-- Begin Selected passage --

Sue Fish, ex-chief constable of Nottinghamshire Police, blasted the London force’s safety guidelines as having ‘absolutely no insight whatsoever’.

She rubbished them as ‘completely absurd’ and ‘impractical’ as fury grows at the handling of the Sarah Everard case.

Scotland Yard bosses are believed to remain sceptical about recording misogyny as a hate crime despite the majority of other chief constables backing the move.

Some senior officers are said to think the reform – drafted in March after Ms Everard’s death – is not needed because present legislation is adequate.

Ms Fish’s powerful intervention was echoed by Alice Vinten, who served in the Met for more than 10 years as a constable before leaving the force in 2015.

She hit out at the ‘lads culture’ during her time there and said women were still worried to report concerns about their colleagues.

But she was shot down by former Met Commissioner Lord Blair, who said: ‘It simply cannot be the case that this lads culture of the 1970s is surviving everywhere.’

Meanwhile politicians including former Home Secretary Sajid Javid, Prime Minister Boris Johnson and current Home Secretary Priti Patel also weighed into the debate.

Mr Javid today called for a reform to policing in London but said he backed officers who do ‘an amazing job’.

Mr Johnson last night savaged the ‘infuriating’ failure of the Metropolitan Police to take violence against women seriously.

And Ms Patel ordered police to take harassment and flashing more seriously and dismissed the idea that they were ‘low level crimes’.

Sue Fish (left), ex-chief constable of Nottinghamshire Police, blasted Dame Cressida’s (right) force’s safety guidelines as having ‘absolutely no insight whatsoever’

She rubbished them as ‘completely absurd’ and ‘impractical’ as fury grows at the handling of the Sarah Everard (pictured) case

Ms Fish was the latest former police chief to take a shot at Dame Cressida, slamming a lack of action in tackling misogyny in the Met.

-- End Selected passage --
-- Begin Data entries --

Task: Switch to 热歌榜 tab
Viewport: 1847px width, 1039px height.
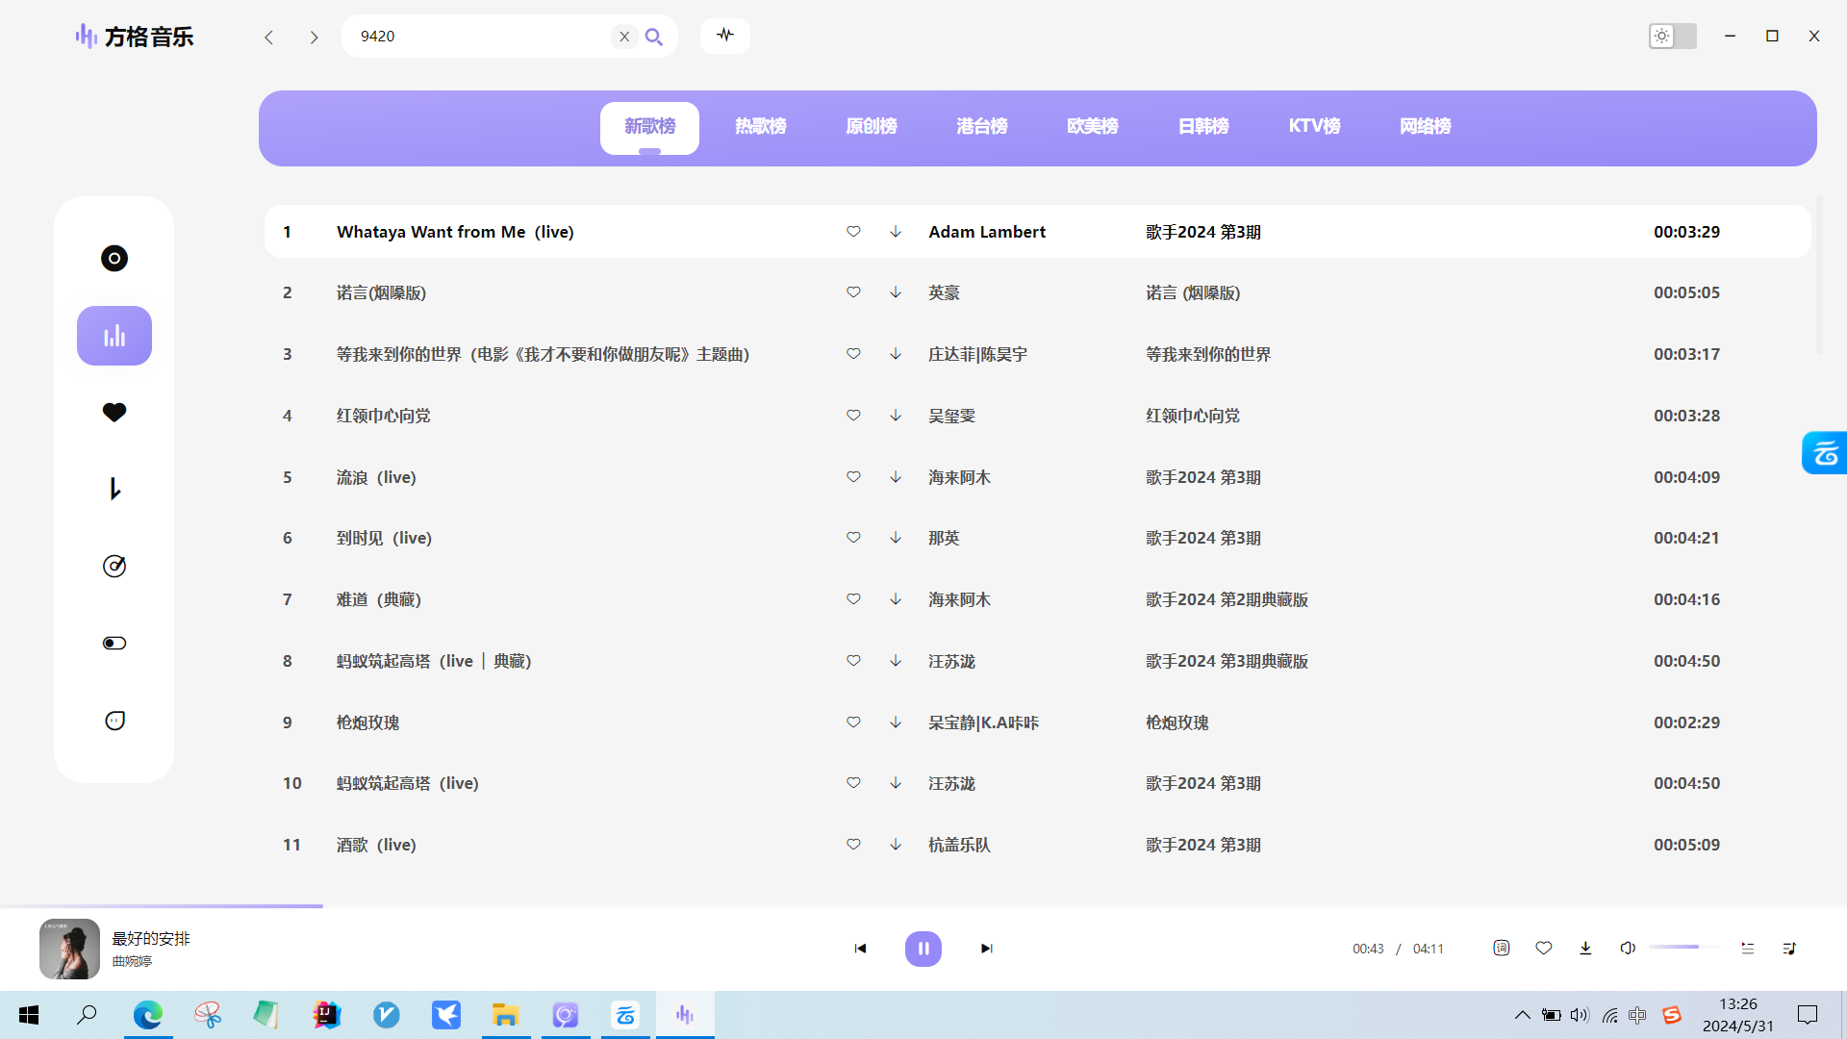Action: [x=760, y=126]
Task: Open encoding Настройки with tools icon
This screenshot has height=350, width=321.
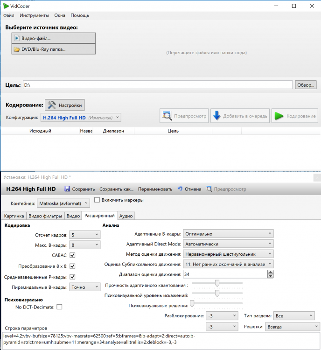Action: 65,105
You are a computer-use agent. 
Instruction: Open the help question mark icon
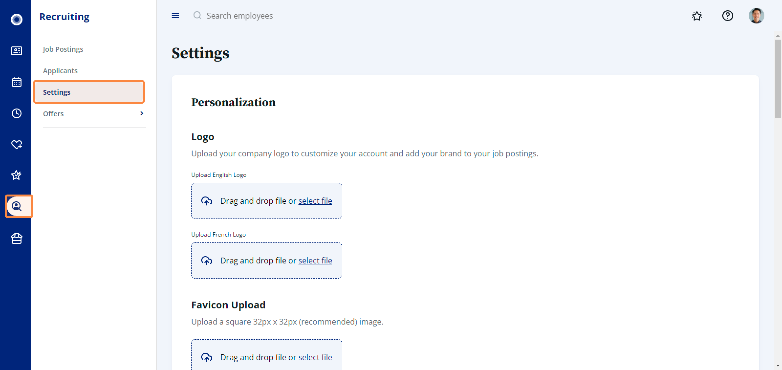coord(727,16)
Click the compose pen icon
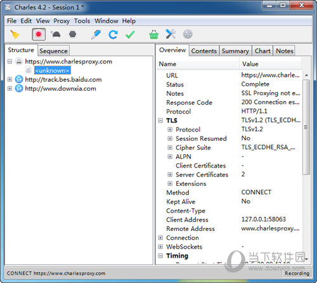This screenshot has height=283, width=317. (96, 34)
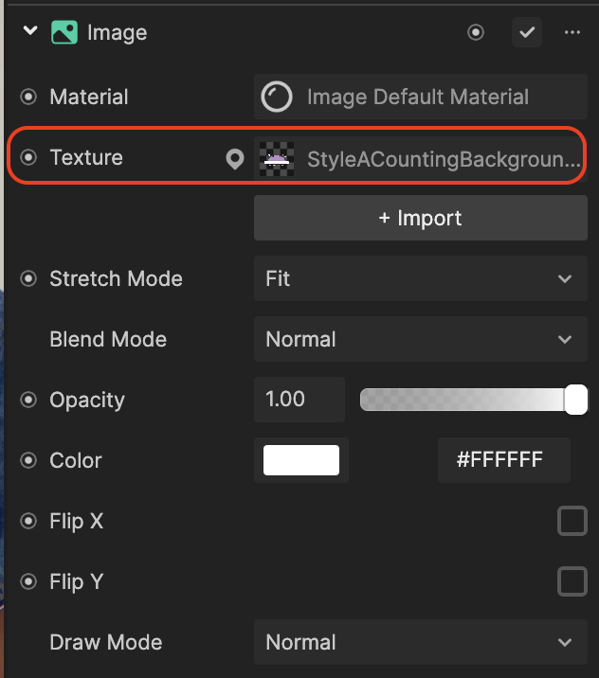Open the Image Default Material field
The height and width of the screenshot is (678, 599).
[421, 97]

-- End Data entries --

▶ [What you need to do]
1. In the news excerpt, how long did Alice Vinten serve in the Met?
2. Return the stretch of the news excerpt from "She hit out" through "against women seriously.".
3. Recast the news excerpt's paragraph that begins "Meanwhile politicians including" as a short bulleted list.

▶ [Solution set]
1. More than 10 years, as a constable, before leaving the force in 2015.

2.
She hit out at the ‘lads culture’ during her time there and said women were still worried to report concerns about their colleagues.

But she was shot down by former Met Commissioner Lord Blair, who said: ‘It simply cannot be the case that this lads culture of the 1970s is surviving everywhere.’

Meanwhile politicians including former Home Secretary Sajid Javid, Prime Minister Boris Johnson and current Home Secretary Priti Patel also weighed into the debate.

Mr Javid today called for a reform to policing in London but said he backed officers who do ‘an amazing job’.

Mr Johnson last night savaged the ‘infuriating’ failure of the Metropolitan Police to take violence against women seriously.

3.
Politicians who weighed into the debate:
- Former Home Secretary Sajid Javid
- Prime Minister Boris Johnson
- Current Home Secretary Priti Patel